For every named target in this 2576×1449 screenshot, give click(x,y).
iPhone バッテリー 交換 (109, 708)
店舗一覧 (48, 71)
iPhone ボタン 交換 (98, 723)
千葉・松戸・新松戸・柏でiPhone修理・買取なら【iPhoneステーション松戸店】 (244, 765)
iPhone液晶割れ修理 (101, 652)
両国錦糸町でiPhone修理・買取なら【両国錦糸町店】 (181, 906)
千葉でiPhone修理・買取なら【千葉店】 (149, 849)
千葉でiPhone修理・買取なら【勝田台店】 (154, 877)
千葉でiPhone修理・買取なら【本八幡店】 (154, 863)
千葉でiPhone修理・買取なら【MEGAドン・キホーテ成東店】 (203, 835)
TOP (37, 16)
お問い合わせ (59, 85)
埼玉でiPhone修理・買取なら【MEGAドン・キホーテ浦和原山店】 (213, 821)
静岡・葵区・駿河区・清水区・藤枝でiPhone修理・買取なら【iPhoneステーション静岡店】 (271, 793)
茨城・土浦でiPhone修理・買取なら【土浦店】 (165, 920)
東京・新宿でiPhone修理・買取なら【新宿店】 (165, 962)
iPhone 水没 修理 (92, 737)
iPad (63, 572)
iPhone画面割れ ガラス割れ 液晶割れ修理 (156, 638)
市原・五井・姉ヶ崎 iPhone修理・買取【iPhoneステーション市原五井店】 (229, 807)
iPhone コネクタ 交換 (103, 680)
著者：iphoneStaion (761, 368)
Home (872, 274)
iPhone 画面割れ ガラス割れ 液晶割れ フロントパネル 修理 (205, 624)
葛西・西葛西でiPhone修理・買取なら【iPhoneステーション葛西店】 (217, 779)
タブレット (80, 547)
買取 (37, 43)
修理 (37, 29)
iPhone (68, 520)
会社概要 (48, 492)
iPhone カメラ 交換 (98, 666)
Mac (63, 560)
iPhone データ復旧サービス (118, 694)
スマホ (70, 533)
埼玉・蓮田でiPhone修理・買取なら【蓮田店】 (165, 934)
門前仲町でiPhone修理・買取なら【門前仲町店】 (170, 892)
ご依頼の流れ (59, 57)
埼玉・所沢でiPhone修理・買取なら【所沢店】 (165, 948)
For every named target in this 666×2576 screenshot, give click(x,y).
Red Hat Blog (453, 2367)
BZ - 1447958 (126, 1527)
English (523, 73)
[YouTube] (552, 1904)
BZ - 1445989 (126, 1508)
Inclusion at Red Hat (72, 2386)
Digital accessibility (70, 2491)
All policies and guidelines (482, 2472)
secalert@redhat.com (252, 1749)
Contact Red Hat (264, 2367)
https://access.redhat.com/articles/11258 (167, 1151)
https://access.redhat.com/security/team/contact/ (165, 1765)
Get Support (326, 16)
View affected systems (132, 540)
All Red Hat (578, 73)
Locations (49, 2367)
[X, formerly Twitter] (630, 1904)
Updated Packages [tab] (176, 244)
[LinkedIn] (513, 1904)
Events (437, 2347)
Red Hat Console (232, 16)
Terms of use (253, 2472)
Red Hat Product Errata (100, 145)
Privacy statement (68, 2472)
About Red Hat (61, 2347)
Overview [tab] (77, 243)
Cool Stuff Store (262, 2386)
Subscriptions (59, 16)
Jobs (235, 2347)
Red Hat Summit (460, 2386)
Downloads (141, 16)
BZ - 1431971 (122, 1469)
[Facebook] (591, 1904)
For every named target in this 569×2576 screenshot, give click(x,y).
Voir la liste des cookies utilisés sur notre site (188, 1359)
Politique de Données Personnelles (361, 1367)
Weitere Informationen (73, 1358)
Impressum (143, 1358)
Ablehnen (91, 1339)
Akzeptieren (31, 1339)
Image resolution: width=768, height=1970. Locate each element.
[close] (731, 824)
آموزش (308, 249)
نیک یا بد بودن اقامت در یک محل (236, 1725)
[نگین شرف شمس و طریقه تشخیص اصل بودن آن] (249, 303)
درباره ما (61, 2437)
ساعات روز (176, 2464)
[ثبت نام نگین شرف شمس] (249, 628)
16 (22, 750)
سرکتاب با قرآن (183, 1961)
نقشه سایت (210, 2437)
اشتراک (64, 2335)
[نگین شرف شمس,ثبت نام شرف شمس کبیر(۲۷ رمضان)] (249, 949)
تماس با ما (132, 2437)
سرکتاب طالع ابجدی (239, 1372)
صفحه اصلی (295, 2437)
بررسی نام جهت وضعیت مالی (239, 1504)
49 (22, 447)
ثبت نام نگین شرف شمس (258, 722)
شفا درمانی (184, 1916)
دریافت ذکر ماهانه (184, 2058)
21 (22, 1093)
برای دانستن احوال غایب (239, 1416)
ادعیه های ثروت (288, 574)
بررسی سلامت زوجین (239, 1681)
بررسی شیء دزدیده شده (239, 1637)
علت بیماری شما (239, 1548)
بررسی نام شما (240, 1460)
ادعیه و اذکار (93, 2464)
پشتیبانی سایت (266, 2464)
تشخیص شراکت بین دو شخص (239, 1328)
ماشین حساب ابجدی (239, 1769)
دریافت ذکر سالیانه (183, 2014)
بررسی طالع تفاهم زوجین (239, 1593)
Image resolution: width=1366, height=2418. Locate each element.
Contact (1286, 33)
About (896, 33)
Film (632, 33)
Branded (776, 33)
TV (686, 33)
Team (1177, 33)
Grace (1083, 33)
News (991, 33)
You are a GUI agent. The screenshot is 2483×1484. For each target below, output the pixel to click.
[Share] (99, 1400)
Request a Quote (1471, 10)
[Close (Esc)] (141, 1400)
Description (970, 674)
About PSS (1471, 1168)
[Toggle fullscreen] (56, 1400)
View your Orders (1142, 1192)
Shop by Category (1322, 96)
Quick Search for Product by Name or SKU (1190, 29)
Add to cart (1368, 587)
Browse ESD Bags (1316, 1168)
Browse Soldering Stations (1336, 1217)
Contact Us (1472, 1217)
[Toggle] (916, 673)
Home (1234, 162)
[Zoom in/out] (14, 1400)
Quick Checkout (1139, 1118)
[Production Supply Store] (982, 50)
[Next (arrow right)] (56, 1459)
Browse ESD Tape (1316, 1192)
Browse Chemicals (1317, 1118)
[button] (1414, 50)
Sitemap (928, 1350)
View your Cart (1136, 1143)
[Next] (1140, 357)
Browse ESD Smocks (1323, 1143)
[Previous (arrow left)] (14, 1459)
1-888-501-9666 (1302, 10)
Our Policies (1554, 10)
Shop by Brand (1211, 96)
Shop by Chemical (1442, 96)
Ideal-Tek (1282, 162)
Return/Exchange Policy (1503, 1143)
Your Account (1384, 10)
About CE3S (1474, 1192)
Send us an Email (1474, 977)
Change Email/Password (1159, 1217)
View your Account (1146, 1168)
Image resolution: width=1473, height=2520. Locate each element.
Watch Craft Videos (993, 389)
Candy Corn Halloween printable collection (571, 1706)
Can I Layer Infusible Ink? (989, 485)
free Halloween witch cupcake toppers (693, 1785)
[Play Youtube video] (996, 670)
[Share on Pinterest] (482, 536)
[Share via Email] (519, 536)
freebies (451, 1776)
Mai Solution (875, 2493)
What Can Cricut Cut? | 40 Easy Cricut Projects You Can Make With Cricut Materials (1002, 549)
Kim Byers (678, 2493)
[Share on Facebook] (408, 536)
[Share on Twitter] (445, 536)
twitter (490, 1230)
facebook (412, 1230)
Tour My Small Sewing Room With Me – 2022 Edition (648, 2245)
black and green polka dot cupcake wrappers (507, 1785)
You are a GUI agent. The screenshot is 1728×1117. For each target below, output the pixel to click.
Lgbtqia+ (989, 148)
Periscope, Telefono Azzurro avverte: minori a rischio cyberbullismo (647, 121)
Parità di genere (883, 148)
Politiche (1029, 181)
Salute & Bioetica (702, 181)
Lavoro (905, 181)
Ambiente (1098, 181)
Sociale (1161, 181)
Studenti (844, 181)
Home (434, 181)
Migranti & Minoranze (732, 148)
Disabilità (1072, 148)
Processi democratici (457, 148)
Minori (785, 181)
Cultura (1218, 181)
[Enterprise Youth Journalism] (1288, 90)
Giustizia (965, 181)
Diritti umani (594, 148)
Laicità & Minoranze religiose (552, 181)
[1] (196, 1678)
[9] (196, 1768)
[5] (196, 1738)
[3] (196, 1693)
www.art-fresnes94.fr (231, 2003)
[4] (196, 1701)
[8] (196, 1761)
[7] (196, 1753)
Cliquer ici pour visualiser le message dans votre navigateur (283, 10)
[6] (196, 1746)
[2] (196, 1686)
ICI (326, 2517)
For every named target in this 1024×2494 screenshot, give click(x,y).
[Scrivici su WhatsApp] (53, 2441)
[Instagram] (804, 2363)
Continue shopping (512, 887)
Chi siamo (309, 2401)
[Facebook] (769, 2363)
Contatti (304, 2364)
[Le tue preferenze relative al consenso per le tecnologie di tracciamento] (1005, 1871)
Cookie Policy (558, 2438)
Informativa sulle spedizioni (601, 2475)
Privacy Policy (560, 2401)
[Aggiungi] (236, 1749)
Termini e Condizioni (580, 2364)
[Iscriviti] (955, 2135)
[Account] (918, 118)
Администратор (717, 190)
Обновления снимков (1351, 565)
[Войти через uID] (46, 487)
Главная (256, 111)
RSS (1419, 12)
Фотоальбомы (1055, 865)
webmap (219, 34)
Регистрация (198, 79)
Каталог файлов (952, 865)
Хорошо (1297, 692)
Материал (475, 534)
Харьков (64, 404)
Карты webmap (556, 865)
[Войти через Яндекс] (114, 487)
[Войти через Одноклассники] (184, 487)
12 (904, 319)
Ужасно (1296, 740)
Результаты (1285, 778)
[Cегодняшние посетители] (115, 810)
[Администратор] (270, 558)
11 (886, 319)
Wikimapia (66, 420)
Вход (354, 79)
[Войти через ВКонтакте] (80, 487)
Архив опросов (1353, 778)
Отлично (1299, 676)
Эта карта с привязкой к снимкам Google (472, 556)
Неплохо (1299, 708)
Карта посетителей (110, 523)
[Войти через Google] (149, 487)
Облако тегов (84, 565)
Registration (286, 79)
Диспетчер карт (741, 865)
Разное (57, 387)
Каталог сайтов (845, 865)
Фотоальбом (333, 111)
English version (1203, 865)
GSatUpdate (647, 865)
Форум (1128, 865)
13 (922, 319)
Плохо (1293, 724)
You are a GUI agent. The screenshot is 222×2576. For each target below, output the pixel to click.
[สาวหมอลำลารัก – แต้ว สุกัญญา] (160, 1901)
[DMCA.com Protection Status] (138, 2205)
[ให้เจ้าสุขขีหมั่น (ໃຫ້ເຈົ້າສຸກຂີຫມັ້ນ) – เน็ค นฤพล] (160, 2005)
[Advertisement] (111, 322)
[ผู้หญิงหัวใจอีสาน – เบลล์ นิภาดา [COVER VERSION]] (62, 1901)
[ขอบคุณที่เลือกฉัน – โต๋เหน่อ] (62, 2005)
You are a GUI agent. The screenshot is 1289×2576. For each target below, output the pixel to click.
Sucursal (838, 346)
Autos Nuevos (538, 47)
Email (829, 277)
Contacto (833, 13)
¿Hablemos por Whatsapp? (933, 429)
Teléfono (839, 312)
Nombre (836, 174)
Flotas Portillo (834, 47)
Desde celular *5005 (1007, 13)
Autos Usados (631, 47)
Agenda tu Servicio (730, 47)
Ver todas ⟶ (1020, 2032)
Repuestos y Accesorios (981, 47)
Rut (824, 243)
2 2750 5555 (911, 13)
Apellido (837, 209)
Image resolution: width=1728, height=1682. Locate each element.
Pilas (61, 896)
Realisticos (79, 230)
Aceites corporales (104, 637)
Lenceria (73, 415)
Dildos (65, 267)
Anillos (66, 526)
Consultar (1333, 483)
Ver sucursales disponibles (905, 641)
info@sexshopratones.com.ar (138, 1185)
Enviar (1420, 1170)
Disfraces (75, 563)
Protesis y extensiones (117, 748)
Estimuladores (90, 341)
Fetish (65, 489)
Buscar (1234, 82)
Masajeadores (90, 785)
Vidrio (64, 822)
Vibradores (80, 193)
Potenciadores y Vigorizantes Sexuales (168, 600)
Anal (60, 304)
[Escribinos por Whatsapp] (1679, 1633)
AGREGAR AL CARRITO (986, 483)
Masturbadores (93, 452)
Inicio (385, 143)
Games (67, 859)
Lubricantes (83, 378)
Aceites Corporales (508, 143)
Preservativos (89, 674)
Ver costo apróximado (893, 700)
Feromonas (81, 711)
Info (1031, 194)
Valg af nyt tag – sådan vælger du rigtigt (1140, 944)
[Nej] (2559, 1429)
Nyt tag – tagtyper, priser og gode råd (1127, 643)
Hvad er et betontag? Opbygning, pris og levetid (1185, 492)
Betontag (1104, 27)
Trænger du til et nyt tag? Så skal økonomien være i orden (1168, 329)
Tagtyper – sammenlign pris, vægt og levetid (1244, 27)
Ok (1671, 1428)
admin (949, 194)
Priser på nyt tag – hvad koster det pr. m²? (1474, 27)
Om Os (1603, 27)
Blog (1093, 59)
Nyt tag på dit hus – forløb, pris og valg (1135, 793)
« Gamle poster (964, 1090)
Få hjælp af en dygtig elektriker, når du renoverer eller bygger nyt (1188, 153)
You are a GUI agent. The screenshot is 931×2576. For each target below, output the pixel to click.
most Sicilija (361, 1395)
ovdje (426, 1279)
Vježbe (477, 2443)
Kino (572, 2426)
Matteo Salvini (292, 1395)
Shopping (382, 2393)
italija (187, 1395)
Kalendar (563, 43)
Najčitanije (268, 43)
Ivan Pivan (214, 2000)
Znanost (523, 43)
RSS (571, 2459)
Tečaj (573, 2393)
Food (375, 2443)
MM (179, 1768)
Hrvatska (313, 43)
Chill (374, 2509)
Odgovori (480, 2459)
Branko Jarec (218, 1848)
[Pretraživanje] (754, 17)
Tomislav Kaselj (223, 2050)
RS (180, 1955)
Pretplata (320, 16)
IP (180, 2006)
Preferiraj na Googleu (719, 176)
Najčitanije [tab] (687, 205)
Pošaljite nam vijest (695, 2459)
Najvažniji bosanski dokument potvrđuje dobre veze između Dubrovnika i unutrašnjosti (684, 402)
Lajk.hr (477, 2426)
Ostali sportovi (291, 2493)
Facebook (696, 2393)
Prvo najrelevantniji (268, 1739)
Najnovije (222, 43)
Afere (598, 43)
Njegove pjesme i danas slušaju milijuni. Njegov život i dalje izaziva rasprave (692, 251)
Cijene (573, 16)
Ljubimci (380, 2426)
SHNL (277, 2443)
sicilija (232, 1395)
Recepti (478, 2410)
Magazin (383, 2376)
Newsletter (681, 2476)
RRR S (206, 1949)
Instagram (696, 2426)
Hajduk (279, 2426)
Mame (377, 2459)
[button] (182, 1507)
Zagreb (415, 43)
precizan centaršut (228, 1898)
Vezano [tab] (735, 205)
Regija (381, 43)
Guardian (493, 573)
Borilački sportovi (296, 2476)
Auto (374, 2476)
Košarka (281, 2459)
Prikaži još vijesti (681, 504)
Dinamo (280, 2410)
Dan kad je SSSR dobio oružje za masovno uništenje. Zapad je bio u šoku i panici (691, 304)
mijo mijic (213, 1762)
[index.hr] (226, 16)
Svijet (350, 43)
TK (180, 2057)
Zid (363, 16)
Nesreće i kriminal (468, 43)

========

TO DO
Using only the entries above, output the line with "Lubricantes (83, 378)", the line with "Betontag (1104, 27)", and all lines between them, exactly as they stand.

EXERCISE OUTPUT
Lubricantes (83, 378)
Aceites Corporales (508, 143)
Preservativos (89, 674)
Ver costo apróximado (893, 700)
Feromonas (81, 711)
Info (1031, 194)
Valg af nyt tag – sådan vælger du rigtigt (1140, 944)
[Nej] (2559, 1429)
Nyt tag – tagtyper, priser og gode råd (1127, 643)
Hvad er et betontag? Opbygning, pris og levetid (1185, 492)
Betontag (1104, 27)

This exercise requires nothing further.